Background: Multiple sclerosis (MS) is thought to be T cell mediated but the mechanisms eliciting such a dysregulated adaptative immune response remain enigmatic.
Objective: To examine the activation profile of antigen-presenting cells (APCs) in MS.
Methods: A total of 98 study subjects were enrolled including patients suffering from relapsing-remitting, secondary- and primary-progressive (PP) MS, other inflammatory neurological diseases, and healthy controls. Blood monocytes and B cells were stimulated using specific ligands of toll-like receptors (TLRs) or inflammasomes or Epstein-Barr virus (EBV) particles. Their activation profile was determined before or after stimulation by flow cytometry (CD40, CD80, CD83, CD86, and human leukocyte antigen-antigen D related (HLA-DR)) and Luminex assay, measuring the concentration of eight cytokines in culture supernatants. Differences among groups were assessed in a linear model framework.
Results: We demonstrate that relapsing MS patients exhibit an increased expression of HLA-DR and CD40 ex vivo, mostly at the surface of B cells.

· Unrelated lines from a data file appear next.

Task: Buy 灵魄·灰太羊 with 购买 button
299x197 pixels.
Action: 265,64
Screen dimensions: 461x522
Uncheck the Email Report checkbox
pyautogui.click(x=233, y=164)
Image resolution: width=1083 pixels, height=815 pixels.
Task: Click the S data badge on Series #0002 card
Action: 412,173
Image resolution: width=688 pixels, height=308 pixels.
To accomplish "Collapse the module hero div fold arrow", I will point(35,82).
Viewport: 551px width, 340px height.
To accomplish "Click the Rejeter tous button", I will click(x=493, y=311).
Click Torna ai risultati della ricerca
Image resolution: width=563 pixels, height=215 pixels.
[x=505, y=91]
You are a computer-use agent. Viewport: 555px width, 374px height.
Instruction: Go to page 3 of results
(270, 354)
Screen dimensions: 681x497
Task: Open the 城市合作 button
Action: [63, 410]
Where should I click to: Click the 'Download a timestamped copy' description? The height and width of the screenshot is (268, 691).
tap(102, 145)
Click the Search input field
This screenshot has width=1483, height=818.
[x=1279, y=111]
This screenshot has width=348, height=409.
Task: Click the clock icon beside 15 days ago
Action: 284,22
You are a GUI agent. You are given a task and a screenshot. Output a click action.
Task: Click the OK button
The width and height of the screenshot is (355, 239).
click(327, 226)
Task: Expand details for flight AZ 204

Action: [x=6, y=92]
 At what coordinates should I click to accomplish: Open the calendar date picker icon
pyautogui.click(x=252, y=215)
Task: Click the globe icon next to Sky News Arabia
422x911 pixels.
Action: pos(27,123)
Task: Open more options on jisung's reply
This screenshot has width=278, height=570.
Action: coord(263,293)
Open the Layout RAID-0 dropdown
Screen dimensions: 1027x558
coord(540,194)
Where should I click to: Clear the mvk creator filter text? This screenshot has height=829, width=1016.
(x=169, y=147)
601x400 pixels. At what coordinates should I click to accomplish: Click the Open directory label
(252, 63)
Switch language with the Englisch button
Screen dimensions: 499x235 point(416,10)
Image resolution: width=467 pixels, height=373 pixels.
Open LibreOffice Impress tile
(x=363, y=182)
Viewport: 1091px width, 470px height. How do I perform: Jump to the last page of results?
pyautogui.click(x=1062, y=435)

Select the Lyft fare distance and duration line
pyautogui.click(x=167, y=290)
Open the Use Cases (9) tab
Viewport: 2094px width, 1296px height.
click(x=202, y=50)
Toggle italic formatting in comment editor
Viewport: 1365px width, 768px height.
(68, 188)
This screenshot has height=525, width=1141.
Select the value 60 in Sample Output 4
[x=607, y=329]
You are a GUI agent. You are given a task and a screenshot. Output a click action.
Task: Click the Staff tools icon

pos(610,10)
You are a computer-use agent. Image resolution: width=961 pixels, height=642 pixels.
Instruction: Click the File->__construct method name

Specific stimulations of TLR or inflammasomes enhance the expression of components of the immunological synapse and the cytokine secretion but without differences between categories of study subjects.
Conclusion: These data suggest that the activation profile of B cells is increased in MS. However, the perception of the danger signal by B lymphocytes and monocytes does not seem to be different in MS patients as compared to control subjects.
Keywords: B cells; Multiple sclerosis; antigen-presenting cell activation profile; cytokine secretion.